Furtopia, on the other hand, did. It’s the reason I started using Furtopia around 2004/2005. At first I experimented with SSI and later the more powerful PHP. Since Furtopia’s servers were taken down years ago, the Wayback Machine can’t run those old scripts and so can’t properly show those old pages.
I can’t have a look at the old Lofty-Bearing forums to see when I posted my early works there for the same reason—being a forum, it also used server-side scripting.
Long story short, in a lot of cases I had to rely on the Date Modified
tag on my computer files or go off dates on other sites I posted stuff. Speaking of which...

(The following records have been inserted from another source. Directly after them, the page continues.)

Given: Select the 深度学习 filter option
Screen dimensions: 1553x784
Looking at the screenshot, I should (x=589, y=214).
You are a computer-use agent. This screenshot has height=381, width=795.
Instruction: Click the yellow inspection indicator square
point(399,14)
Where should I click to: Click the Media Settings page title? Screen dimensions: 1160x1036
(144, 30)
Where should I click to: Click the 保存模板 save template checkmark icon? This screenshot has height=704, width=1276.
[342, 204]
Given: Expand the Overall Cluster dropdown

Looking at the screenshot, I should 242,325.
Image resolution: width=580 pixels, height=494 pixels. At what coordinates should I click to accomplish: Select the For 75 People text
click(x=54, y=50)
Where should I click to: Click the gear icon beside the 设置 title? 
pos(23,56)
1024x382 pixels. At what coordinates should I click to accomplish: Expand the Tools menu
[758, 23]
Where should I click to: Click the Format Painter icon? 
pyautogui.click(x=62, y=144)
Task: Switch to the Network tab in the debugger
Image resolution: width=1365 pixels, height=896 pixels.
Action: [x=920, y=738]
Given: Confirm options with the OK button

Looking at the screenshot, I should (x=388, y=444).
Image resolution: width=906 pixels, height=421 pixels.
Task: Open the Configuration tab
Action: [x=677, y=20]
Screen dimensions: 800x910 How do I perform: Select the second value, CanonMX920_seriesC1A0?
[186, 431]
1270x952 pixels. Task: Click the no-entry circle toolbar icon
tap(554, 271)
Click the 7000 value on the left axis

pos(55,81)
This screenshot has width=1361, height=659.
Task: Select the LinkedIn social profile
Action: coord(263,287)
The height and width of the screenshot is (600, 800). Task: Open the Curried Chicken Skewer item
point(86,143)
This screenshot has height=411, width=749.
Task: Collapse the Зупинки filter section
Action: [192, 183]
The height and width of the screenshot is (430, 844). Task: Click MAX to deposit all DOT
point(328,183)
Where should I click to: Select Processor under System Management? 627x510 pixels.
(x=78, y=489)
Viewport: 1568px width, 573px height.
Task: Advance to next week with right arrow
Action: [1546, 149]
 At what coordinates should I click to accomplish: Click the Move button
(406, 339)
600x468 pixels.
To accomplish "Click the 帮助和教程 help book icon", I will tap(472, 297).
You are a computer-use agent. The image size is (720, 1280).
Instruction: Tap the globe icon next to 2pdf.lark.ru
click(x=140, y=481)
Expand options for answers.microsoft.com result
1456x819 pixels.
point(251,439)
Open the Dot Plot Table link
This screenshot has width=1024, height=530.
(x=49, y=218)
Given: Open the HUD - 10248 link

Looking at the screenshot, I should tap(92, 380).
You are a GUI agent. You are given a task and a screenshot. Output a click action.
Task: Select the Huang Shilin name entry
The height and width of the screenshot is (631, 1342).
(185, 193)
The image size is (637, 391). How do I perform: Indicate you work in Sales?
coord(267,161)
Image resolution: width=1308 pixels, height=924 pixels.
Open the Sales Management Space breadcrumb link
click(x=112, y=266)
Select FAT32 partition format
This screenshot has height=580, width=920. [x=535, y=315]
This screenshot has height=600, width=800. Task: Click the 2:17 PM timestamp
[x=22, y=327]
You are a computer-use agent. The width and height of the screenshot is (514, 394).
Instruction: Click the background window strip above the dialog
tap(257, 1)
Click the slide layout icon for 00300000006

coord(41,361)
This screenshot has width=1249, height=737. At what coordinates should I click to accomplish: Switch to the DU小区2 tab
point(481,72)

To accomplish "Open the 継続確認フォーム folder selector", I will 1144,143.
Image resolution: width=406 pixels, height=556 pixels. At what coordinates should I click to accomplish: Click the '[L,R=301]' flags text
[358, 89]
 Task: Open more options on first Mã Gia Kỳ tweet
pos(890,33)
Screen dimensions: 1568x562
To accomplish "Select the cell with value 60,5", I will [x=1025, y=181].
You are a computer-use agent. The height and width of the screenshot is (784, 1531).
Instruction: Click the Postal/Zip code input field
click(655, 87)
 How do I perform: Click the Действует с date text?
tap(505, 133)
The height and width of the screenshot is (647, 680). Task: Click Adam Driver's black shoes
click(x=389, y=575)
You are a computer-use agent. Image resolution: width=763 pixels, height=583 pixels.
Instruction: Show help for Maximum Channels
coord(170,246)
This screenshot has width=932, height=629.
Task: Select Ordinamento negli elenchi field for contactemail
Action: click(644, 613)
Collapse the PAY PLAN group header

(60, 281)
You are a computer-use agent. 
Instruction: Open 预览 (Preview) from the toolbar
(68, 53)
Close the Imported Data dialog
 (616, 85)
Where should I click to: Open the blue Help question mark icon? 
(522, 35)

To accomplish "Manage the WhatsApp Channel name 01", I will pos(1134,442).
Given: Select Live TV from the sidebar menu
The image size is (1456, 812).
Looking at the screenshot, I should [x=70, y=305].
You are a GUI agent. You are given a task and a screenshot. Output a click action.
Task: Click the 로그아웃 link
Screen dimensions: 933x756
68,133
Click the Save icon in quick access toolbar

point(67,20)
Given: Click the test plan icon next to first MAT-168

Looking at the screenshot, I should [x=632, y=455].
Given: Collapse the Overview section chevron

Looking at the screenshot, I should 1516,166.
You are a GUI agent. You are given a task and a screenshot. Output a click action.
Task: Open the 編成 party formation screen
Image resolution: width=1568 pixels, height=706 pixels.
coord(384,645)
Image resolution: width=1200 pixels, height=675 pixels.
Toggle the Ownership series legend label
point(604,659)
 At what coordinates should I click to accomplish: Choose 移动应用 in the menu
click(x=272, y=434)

A good example is the The Tales of the Windschreieners were written for the Redwall roleplaying clubs Moonshadow Island and Empire of Samptera: Imperial Navy Serving Ublaz but weren’t added to my website around 2008, by which time both clubs were long gone. I was fortunate to have a backup that included old favourite links--those provided me URLs to look up on the Wayback Machine. I did get to look at its backup for the old site for EoS:INSU, but Moonshadow Island—which was a Geocities site—was completely gone. Not even Oocities (an archive of GeoCities) was any help there.
Stories such as The Old That Is Strong, Josef, and Beef In A Bottle were originally written for furry muscle groups which are also now defunct while Mr. Initial Man meets John-David first showed up on Lofty-Bearing.org (I think).
Some of my writing even predates me having a website. I wrote The Land Schooner for my own amusement so long ago that I think I wrote it using Microsoft Word 97 on a Windows 3.1 machine, but didn't upload to my website until 2006 (I have no old copy of the story itself, but I do have a listing of the characters therein dating back to 1999, so that’s what I went by). Star Wolf: The Search is in the earliest version of my library (according to the 2002 snapshot of my old, long-gone 0catch site)—and even there it’s mentioned as an early story
.
From the website itself: Note: This calendar view maps the number of times [this url] was crawled by the Wayback Machine, not how many times the site was actually updated.
(Emphasis theirs.)
Again, there’s the Tales Of The Windscheieners. The oldest snapshot of the Missions
page from the EoS:INSU library is from late 2001 and a link to Mission #436 (titled Tales Of The Windschreieners 6: Infestation in my own library; it was the last one I wrote) is in that snapshot; clearly it and every other Windschreiener story was written in or before 2001. Another is Rainy Day Exercises; the first snapshot of Gene Catlow’s fanfic page is from July 2002, and my story is there.
Besides using the Wayback Machine, I also looked through other websites, emails, old backups and whatever else I could think of to get an idea of when I wrote or received what. Some projects took me several years to complete (Website Creation In Plain English took me about a decade), which makes dating it all the more difficult.
But what I’m saying here is, when you see the words around
, before
, or between
associated with the year a work was written, a photo taken, or a picture drawn, please understand I did the best I could.
That being said, using the Wayback Machine has let me take an interesting trip down memory lane, showing me how long I've actually had the website (2002; can you believe it?), and reminding me of the Geocities page I had—and completely forgot about.